**About this task**. Using the lines below, work out the count of those that hold "computer". Give the number only.

**Data provided**.
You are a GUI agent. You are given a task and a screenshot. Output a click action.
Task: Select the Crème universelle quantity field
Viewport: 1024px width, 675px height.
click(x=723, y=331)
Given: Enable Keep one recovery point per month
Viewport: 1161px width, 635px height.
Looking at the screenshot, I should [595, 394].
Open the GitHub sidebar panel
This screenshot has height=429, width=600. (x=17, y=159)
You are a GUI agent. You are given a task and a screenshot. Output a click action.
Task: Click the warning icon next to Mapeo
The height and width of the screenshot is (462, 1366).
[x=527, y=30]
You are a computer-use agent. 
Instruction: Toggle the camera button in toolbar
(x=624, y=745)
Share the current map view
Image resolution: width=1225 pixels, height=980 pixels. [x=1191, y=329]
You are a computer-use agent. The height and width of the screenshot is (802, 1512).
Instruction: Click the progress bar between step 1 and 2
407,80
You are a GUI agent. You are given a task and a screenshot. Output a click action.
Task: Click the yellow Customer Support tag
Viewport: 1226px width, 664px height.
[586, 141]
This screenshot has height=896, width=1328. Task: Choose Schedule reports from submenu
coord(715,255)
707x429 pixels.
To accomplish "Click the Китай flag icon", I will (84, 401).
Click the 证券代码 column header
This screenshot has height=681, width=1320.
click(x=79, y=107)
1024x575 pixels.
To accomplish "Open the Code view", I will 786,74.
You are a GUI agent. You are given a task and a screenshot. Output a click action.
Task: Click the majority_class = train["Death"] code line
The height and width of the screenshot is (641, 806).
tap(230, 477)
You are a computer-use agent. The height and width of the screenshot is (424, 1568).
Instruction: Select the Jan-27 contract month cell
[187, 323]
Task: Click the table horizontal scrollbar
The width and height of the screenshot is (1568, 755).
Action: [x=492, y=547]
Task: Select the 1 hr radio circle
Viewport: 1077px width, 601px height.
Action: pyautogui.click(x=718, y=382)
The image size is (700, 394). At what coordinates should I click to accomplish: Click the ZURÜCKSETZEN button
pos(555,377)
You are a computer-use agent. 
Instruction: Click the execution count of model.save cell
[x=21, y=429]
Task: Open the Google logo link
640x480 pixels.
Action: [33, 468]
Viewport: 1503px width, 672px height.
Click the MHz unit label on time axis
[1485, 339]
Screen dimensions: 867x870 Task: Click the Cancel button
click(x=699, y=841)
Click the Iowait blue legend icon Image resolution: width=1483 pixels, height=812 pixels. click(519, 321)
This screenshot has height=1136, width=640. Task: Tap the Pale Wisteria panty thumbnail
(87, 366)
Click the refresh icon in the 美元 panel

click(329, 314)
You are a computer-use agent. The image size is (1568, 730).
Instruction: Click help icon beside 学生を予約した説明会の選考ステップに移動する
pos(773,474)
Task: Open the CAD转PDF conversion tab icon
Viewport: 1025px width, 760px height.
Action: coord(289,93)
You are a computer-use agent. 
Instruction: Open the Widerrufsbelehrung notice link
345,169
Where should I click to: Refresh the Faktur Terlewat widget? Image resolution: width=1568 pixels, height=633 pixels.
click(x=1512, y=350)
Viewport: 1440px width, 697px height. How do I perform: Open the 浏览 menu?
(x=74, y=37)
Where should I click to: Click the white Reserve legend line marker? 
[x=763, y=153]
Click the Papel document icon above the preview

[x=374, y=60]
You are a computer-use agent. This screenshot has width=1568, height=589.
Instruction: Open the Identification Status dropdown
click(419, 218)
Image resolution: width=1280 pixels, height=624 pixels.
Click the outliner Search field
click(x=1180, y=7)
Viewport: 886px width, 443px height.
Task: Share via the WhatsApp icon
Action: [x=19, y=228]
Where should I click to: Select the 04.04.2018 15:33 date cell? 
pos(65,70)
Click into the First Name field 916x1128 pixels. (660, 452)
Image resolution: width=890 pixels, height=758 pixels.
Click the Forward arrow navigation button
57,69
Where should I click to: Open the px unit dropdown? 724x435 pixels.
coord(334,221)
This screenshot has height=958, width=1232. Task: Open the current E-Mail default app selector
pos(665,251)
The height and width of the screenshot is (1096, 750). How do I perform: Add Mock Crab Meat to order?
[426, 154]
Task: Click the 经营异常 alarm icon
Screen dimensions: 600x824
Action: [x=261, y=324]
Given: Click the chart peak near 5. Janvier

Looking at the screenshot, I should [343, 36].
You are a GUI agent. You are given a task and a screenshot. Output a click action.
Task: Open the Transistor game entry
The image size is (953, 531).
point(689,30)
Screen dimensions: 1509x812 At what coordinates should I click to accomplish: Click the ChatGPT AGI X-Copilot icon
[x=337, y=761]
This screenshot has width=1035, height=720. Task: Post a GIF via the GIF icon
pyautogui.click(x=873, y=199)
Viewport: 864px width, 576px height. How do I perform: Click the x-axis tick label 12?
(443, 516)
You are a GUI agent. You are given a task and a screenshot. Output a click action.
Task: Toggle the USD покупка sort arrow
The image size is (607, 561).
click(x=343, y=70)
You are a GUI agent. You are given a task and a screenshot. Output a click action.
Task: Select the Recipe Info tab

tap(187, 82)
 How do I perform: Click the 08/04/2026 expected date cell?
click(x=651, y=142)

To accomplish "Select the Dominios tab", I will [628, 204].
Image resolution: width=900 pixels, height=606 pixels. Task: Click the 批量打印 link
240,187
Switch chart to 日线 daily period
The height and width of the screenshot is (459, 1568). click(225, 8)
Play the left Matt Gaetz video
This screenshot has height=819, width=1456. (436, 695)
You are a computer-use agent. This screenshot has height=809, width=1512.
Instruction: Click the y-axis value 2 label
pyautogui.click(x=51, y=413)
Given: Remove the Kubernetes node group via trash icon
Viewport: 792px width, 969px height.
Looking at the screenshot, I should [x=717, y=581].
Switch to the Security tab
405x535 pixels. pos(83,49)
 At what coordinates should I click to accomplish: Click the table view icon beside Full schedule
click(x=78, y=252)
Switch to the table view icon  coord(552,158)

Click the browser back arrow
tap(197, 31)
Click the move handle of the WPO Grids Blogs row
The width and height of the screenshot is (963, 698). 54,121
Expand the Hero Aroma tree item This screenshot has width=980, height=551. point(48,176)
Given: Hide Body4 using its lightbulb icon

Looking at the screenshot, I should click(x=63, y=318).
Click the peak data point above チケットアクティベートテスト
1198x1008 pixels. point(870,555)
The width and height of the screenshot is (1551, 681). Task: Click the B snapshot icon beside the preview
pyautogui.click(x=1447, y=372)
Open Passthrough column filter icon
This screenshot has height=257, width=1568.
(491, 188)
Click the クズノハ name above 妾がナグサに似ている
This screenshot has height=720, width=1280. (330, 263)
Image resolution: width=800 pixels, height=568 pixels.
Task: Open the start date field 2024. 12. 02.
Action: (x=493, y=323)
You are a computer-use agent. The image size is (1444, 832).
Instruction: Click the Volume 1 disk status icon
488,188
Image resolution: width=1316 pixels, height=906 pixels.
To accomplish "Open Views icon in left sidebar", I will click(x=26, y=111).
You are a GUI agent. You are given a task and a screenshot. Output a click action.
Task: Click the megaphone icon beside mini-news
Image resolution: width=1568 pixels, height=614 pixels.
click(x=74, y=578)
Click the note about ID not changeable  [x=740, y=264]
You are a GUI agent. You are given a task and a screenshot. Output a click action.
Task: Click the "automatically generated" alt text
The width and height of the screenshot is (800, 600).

**Result of this exercise**. 9